**ENTRIES PROVIDED:**
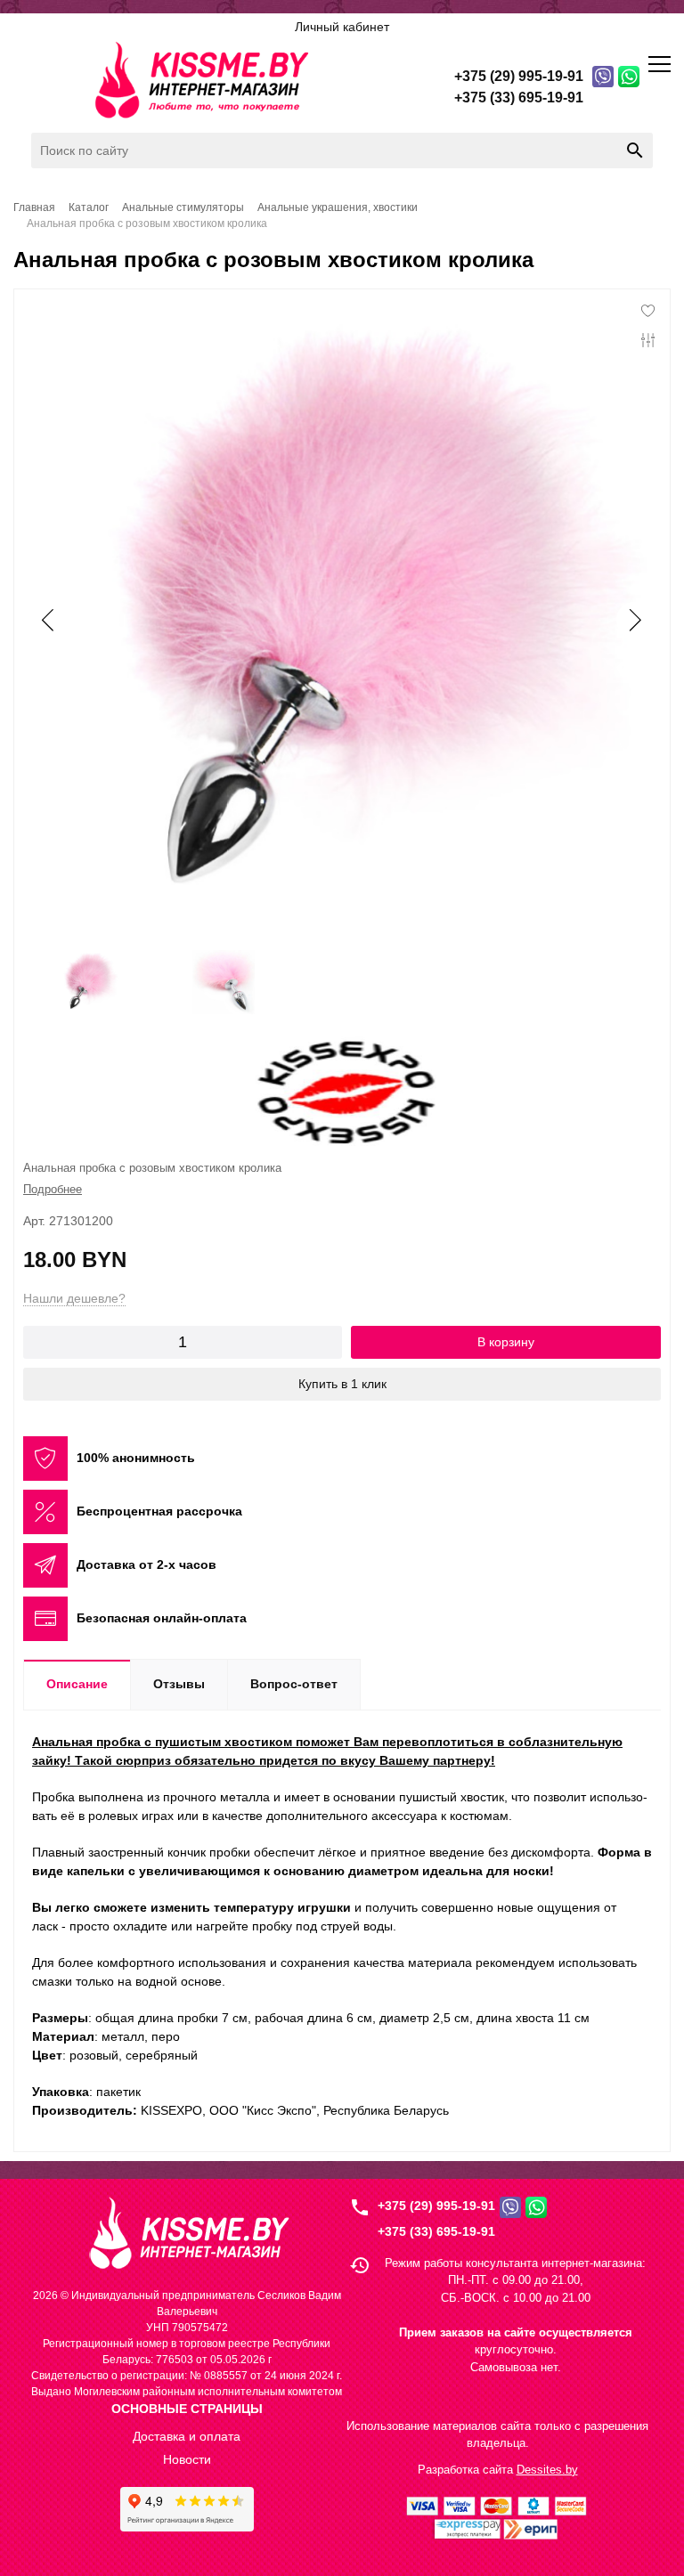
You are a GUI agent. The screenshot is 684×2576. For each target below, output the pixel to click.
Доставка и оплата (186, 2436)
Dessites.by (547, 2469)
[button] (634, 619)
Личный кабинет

**THE TASK:** Leaving the pictures out, output all of the listing exactly.

**ANSWER BELOW:**
You are a GUI agent. The screenshot is 684×2576. For each target below, output the pixel to click.
Доставка и оплата (186, 2436)
Dessites.by (547, 2469)
[button] (634, 619)
Личный кабинет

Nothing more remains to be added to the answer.